Integer. Number of peaks that are defined in the GRN object, either by excluding (filter = TRUE) or including (filter = FALSE) peaks that are currently marked as filtered.

Examples

# See the Workflow vignette on the GRaNIE website for examples
GRN = loadExampleObject()
nPeaks(GRN, filter = TRUE)
nPeaks(GRN, filter = FALSE)
# See the Workflow vignette on the GRaNIE website for examples
GRN = loadExampleObject()
nPeaks(GRN, filter = TRUE)
nPeaks(GRN, filter = FALSE)

Get the number of TFs for a `GRN` object.

Description

Returns the number of TFs from the provided TFBS data in the GRN object.

Usage

nTFs(GRN)
nTFs(GRN)

Arguments

GRN

Object of class GRN

Value

Integer. Number of TFs that are defined in the GRN object.

Examples

# See the Workflow vignette on the GRaNIE website for examples
GRN = loadExampleObject()
nTFs(GRN)
# See the Workflow vignette on the GRaNIE website for examples
GRN = loadExampleObject()
nTFs(GRN)

Overlap peaks and TFBS for a `GRN` object

Description

If the source was set to JASPAR in addTFBS, the argument nCores is ignored.

Usage

overlapPeaksAndTFBS(GRN, nCores = 2, forceRerun = FALSE, ...)
overlapPeaksAndTFBS(GRN, nCores = 2, forceRerun = FALSE, ...)

Arguments

`GRN`	Object of class `GRN`
`nCores`	Integer >0. Default 1. Number of cores to use.
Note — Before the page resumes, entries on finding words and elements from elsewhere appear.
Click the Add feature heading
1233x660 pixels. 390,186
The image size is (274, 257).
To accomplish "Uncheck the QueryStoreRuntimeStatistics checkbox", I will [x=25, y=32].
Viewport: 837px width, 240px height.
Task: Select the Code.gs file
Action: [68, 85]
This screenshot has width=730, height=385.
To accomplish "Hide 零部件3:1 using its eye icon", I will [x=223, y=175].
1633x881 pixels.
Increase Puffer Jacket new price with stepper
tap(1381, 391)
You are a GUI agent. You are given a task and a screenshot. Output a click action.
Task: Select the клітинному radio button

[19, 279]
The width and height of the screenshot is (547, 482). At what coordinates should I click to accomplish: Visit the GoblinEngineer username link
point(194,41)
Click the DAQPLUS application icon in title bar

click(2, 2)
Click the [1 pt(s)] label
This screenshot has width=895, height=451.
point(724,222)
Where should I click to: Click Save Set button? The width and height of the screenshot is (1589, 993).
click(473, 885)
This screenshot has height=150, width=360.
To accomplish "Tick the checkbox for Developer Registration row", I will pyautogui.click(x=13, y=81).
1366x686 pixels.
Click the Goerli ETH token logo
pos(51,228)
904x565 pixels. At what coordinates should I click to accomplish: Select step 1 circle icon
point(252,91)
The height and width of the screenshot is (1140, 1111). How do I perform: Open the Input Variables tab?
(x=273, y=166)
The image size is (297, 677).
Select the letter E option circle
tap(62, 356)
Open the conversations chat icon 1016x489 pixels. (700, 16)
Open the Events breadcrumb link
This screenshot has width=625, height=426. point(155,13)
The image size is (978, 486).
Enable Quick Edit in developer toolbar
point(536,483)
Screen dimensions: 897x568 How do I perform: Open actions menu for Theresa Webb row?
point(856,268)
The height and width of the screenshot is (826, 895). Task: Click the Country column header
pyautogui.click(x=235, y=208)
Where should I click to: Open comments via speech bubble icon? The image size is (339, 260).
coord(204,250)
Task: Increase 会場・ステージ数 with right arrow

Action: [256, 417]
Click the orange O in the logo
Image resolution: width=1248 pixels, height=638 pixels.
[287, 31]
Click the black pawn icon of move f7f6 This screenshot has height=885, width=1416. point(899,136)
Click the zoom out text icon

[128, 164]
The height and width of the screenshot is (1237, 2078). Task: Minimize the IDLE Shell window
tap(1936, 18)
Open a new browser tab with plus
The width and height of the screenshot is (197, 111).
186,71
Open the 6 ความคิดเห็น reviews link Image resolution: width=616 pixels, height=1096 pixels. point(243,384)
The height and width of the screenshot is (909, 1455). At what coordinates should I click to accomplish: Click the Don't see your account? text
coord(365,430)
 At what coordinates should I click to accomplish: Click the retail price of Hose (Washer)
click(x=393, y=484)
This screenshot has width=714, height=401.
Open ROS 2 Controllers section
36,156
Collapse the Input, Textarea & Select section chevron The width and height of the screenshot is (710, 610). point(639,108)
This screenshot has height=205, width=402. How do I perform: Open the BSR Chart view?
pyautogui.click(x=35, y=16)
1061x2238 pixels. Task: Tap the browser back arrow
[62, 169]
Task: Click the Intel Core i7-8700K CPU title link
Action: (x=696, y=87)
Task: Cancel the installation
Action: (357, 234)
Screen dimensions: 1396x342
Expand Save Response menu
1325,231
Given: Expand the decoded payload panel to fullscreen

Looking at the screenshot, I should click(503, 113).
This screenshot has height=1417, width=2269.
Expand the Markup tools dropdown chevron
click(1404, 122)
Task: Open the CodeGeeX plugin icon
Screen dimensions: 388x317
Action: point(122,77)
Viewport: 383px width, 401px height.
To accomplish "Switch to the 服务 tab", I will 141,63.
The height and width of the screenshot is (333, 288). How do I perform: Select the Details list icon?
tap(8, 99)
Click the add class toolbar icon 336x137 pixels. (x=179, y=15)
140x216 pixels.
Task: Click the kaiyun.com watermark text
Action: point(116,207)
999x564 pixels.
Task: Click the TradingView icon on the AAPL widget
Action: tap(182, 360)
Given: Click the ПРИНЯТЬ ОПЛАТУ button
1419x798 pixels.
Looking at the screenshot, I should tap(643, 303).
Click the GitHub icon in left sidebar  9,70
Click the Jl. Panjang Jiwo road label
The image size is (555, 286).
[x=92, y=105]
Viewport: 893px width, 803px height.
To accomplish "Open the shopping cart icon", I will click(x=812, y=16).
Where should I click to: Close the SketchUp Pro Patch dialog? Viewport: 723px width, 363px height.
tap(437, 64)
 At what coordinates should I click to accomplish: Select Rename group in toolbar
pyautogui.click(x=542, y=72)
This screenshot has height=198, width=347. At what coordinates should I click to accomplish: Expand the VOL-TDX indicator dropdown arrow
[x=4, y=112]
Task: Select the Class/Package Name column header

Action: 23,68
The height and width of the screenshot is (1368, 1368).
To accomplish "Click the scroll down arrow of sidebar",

A value >1 requires the `BiocParallel` package (as it is listed under `Suggests`, it may not be installed yet).
`forceRerun`	`TRUE` or `FALSE`. Default `FALSE`. Force execution, even if the GRN object already contains the result. Overwrites the old results.
`...`	No default. Only relevant if `source = "JASPAR"` has been selected in `addTFBS`, ignored otherwise. Additional arguments for `motifmatchr::matchMotifs` such as custom background nucleotide frequencies or p-value cutoffs. For more information, type `?motifmatchr::matchMotifs`

Value

An updated GRN object, with added data from this function (GRN@data$TFs$TF_peak_overlap in particular)

Examples

# See the Workflow vignette on the GRaNIE website for examples
GRN = loadExampleObject()
GRN = overlapPeaksAndTFBS(GRN, nCores = 2, forceRerun = FALSE)
# See the Workflow vignette on the GRaNIE website for examples
GRN = loadExampleObject()
GRN = overlapPeaksAndTFBS(GRN, nCores = 2, forceRerun = FALSE)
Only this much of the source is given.